At the first two tries, Taşkın's phone didn't respond.  However, Mert, my sweet boyfriend back in Istanbul, did answer his phone.  He was shocked, troubled, concerned, and at my request, translated my story back to the manager (whose name was Ersin) and added to bring me some ice for my injured head and water and çay to calm me down.  By the time the phone was handed back to me, I was already in tears.  "Are you crying?" came Mert's soft, apprehensive response.  "Yes," I couldn't help myself.
"Oh, honey, I'm really worried about you.  Does it hurt really bad?  Do you need to go to the hospital?"
"Yes, it hurts, but no, I don't need to go to the hospital." 
"Will you continue to Izmit now, or come back to Istanbul?  Why don't you just come back?  I love you, you know, and I'm worried about you now..." 
I hadn't had a second to think about it until that point, "I know you do, but I don't know, now, I really don't know what..." I really didn't know what more to say, but speaking with him gave me such relief.  If anything could comfort me, he could.

By the time I spoke with Taşkın, it was nearly 19.00.  Ersin's shift would soon end, and he could give me a lift back to the highway on his motorcycle.  We had been having a discussion thanks to automatic translation software built into his desktop, and he printed me a map of our location, some 20 kilometers from the broad city-limits of Istanbul.  I didn't want to give up, but at the same time, I had nothing to really run from.  In Izmit, there was a good friend and a free springtime festival, but in Istanbul, was someone I loved.

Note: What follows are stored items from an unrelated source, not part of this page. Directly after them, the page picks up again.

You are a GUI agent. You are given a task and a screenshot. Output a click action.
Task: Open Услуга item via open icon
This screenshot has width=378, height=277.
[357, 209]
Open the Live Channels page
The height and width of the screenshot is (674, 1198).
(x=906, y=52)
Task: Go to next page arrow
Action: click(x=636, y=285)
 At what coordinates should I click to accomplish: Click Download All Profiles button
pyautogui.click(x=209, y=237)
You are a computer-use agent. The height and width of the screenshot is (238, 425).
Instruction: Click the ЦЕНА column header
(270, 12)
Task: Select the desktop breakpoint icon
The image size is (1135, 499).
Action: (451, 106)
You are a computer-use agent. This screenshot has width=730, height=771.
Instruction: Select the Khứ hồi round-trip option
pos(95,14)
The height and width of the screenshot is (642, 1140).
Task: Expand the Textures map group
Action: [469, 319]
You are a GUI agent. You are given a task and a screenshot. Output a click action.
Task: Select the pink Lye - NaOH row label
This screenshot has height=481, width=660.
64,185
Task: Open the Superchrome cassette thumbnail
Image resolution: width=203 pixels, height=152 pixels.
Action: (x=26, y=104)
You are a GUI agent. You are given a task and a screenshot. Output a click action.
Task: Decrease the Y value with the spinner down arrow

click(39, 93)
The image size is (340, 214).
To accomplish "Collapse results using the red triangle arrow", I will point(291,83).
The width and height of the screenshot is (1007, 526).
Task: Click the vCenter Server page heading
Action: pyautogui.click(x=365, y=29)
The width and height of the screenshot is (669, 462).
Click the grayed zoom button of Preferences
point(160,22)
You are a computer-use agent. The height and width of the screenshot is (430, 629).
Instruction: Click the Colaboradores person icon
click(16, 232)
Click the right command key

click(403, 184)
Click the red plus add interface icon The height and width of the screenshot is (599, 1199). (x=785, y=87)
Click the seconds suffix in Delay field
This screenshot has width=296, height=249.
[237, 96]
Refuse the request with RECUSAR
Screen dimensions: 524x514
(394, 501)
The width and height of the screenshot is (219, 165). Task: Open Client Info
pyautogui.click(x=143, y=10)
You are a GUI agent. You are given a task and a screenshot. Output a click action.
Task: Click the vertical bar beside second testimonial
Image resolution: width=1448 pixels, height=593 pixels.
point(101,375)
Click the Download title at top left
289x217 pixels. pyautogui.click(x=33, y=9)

Mert's body was warm, but his hands and feet were cool.  After expressing, once again, his concern for me, he asked me how I arrived.  "Hitchhiking," my response sounded ironic yet unsurprising.  His head lowered to our feet in a bent half-laugh, half-sigh.  He raised himself again to look me in the eyes.  There we were: safe, at home, as if nothing had happened, and at the same time, both trembling, both shaken, and both relieved.

Amylin


*the "Pippa" in paragraph 17 refers to: Pippa Bacca http://it.wikipedia.org/wiki/Pippa_Bacca

An Italian female hitchhiker who was raped and murdered in Turkey in Spring of 2008, in Gebze, a small city just outside of Istanbul, on the way to Izmit.